The Indian's tale, as set down by Bordeaux, relates that Foolish Elk had been wounded in a battle against General Crook in 1865 just eight days before the battle of the Little Big Horn, and that when Custer's cavalry charged the Indian villages Foolish Elk sat in the door of his wigwam, saw Custer and one or two officers cut off from his troops, and saw Spotted Calf, the Santee, a survivor of the Santee massacre of 1863 in Minnesota, fell the cavalry general with one blow of his tomahawk.

The statement that Spotted Calf was Custer's slayer stands undisputed among the Sioux, Bordeaux declares.
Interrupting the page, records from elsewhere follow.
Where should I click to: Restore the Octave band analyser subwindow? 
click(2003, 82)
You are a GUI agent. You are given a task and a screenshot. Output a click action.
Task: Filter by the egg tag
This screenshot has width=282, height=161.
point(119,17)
In substantiation he has among several statements one made by Crazy Horse on that chief's deathbed in 1877, in the presence of his father:

"No one could identify Custer in the excitement of the battle. But we disposed of the leaders in a very short time and if he was unfortunate enough to be one of the groups in the lead he was one of the first to fall."

Bordeaux's conclusion is that doubt no longer exists that Custer was one of the first to fall and that the Sioux, know rightly who killed him: Spotted Calf, the Santee, avenging a massacre of his own people 13 years earlier. [Note: The eye-witness record indicates that Custer was killed at the beginning of the battle by White Cow Bull. See Who Killed Custer -- The Eye-witness Answer for more info.]

NOTE:

There were two warriors named Foolish Elk at the Battle of the Little Bighorn, one an Oglala and the other a Brule. Here is another account of the Battle of the Little Bighorn by the Brule Sioux warrior Foolish Elk.

The Seventh Cavalty officer Foolish Elk described seeing Spotted Calf kill right across the river from the village, at the outset of the Custer Fight, could conceivably have been Custer, or perhaps the Ney York Herald correspondent Mark Kellogg.